◆ Listing:
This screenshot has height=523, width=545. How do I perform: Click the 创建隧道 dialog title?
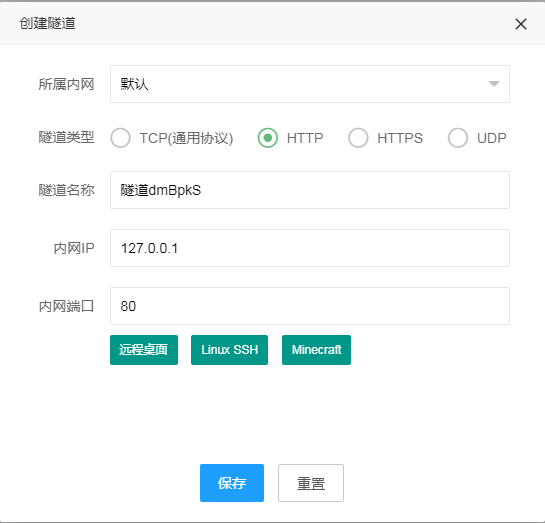[47, 23]
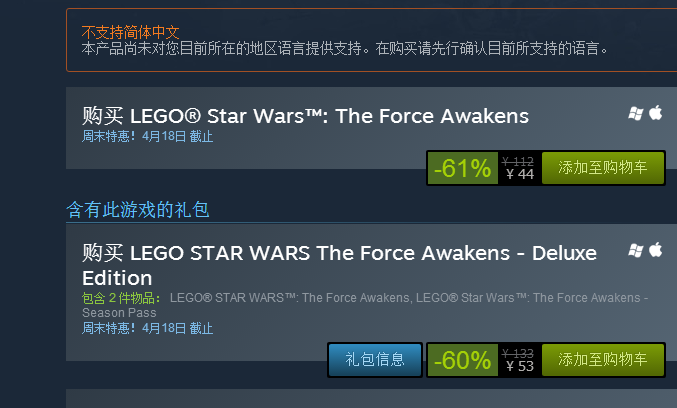Open the Season Pass included item link

coord(364,304)
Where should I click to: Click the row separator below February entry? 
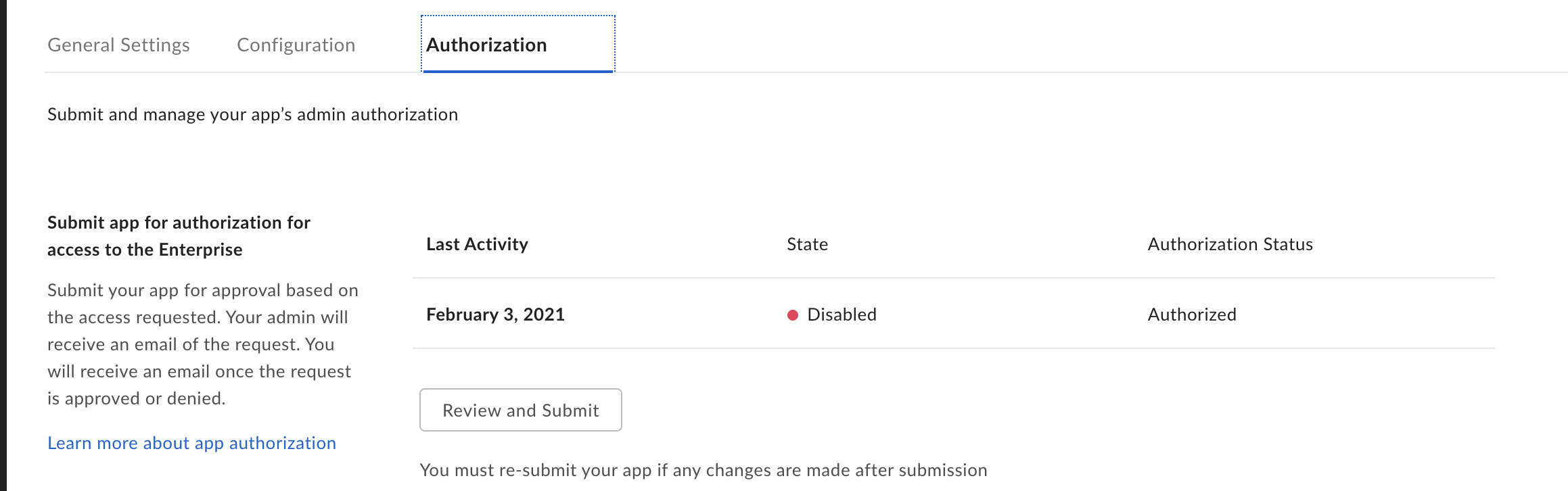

◆ What needs to be done: Rewrite the data with "window title" substituted for "dialog title" and everything else unchanged. Leave the pictures out of your answer.

◆ Correct answer:
This screenshot has height=523, width=545. How do I perform: Click the 创建隧道 window title?
[47, 23]
Open the Season Pass included item link

coord(364,304)
Where should I click to: Click the row separator below February entry? 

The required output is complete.